-- Consignes de travail --
**A.** D'après l'extrait sur le village d'enfants SOS de Brovary, quel âge a le fils aîné d'Oksana ?
**B.** Réécrivez de façon plus concise le paragraphe de l'extrait sur le village d'enfants SOS de Brovary qui commence par « La guerre a un effet dévastateur », en conservant ses faits essentiels.

-- Extrait du texte --
Publié le 04 mars 2022

La guerre a un effet dévastateur sur l’état émotionnel et mental des enfants. « Les enfants ont très peur ». C’est ce qu’Oksana nous a confié au téléphone après avoir assisté un groupe de familles d’accueil qui a quitté le village d’enfants SOS de Brovary pour être évacué vers la Pologne. Elle-même, ainsi que sa famille, est restée sur place.

 

« En ce moment, je suis dans un sous-sol. Des missiles nous survolent. Je suis ici avec mes enfants – le petit a quatre ans et le fils aîné a douze ans, nous explique-t-elle. Au départ, nos familles d’accueil étaient un peu séparées car certaines d’entre elles sont restées à Brovary et d’autres sont parties vers l’Ouest. »

-- Section des données --
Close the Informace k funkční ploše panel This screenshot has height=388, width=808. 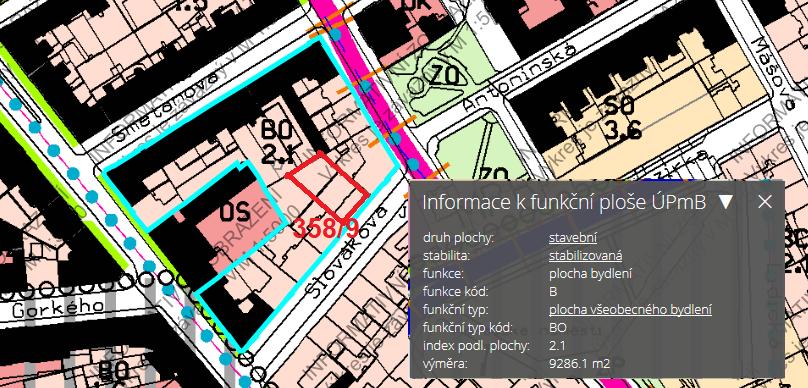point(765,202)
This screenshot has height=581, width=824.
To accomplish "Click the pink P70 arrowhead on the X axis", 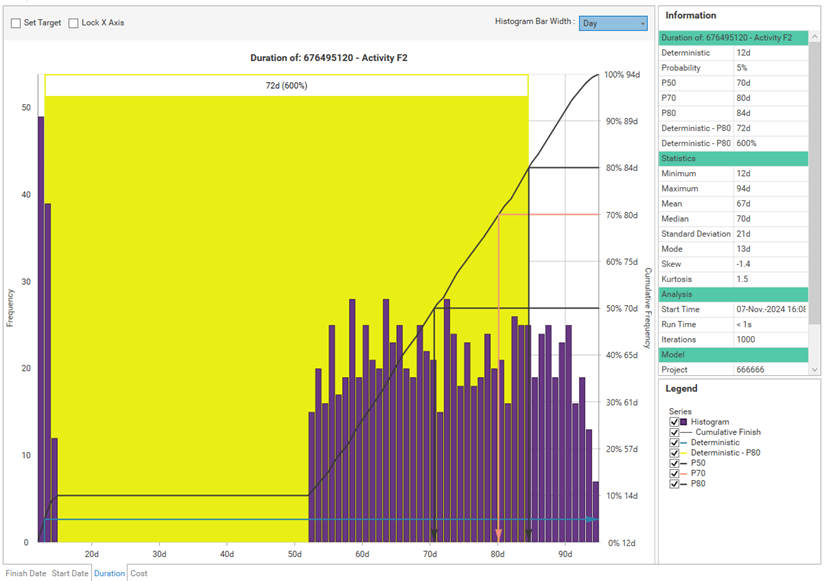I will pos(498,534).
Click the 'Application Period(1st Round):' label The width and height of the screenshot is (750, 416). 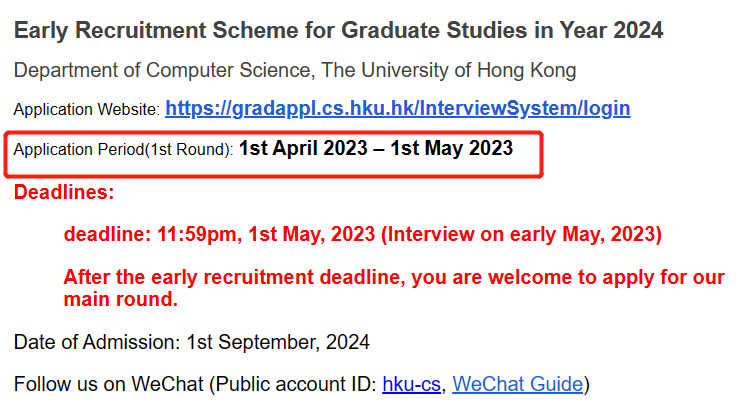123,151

-- Réponses finales --
**A.** Il a douze ans.

**B.** La guerre bouleverse l'état émotionnel et mental des enfants, qui ont très peur, selon Oksana. Elle l'a confié par téléphone après avoir aidé un groupe de familles d'accueil parti du village d'enfants SOS de Brovary pour être évacué vers la Pologne. Elle et sa famille sont restées sur place.